QUOTED PASSAGE:
* * * * *
On March 9, 2026, Fish Audio open-sourced S2-Pro, a TTS model that outperforms closed-source systems across multiple benchmarks. Model weights, training code, and inference engine are all open source.
Natural Language Control
S2-Pro supports free-form inline control. You can describe the desired effect directly in natural language within the text:
-
[whisper in small voice]- Soft whisper -
[professional broadcast tone]- Professional broadcast tone -
[pitch up]- Raise pitch -
[laughing]- Laughter
The system supports 15,000+ tags covering emotion, tone, volume, and rhythm. No need to learn a fixed tag set—just write what you think.
Training Data
10 million hours of audio across 80+ languages, including Japanese, English, Chinese, Korean, Spanish, Portuguese, Arabic, Russian, French, German, Swedish, Italian, Turkish, and 60+ other languages.
* * * * *
DATA SECTION:
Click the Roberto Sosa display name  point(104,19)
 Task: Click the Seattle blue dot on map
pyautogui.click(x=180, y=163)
* * * * *
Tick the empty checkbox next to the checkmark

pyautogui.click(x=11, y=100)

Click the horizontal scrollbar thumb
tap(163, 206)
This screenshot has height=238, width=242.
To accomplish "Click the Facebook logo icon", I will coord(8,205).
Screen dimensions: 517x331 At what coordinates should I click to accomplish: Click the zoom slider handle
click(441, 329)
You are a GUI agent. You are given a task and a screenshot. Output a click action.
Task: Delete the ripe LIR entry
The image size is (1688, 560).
* * * * *
PROBLEMS TO SOLVE:
a – Retype the S2-Pro passage from "Natural Language Control" up to and including "what you think.".
b – Extend the S2-Pro text, picking up right after its final sentence.
You can set the lines aside; none of them are used.

RESULTS BY TASK:
a –
Natural Language Control
S2-Pro supports free-form inline control. You can describe the desired effect directly in natural language within the text:
-
[whisper in small voice]- Soft whisper -
[professional broadcast tone]- Professional broadcast tone -
[pitch up]- Raise pitch -
[laughing]- Laughter
The system supports 15,000+ tags covering emotion, tone, volume, and rhythm. No need to learn a fixed tag set—just write what you think.

b –
No phoneme annotation or language-specific preprocessing required.
Benchmarks
| Test | S2-Pro | Comparison |
|---|---|---|
| Seed-TTS Eval Chinese WER | 0.54% | Lowest |
| Seed-TTS Eval English WER | 0.99% | Lowest |
| Audio Turing Test | 0.515 | vs Seed-TTS 0.417 |
| EmergentTTS-Eval | 81.88% | Highest |
In Seed-TTS evaluation, S2-Pro's word error rate is lower than Qwen3-TTS (0.77/1.24), MiniMax Speech-02 (0.99/1.90), and Seed-TTS (1.12/2.25).
Dual-AR Architecture
The model generates audio in two layers:
Slow AR (4B parameters): Predicts the primary semantic codebook along the time axis
Fast AR (400M parameters): Generates the remaining 9 residual codebooks at each time step
This design enables fast inference while maintaining audio quality.
Reinforcement Learning Alignment
S2-Pro uses GRPO for post-training. Key point: the models used to filter training data directly serve as reward models during reinforcement learning. This eliminates distribution mismatch between pre-training and post-training.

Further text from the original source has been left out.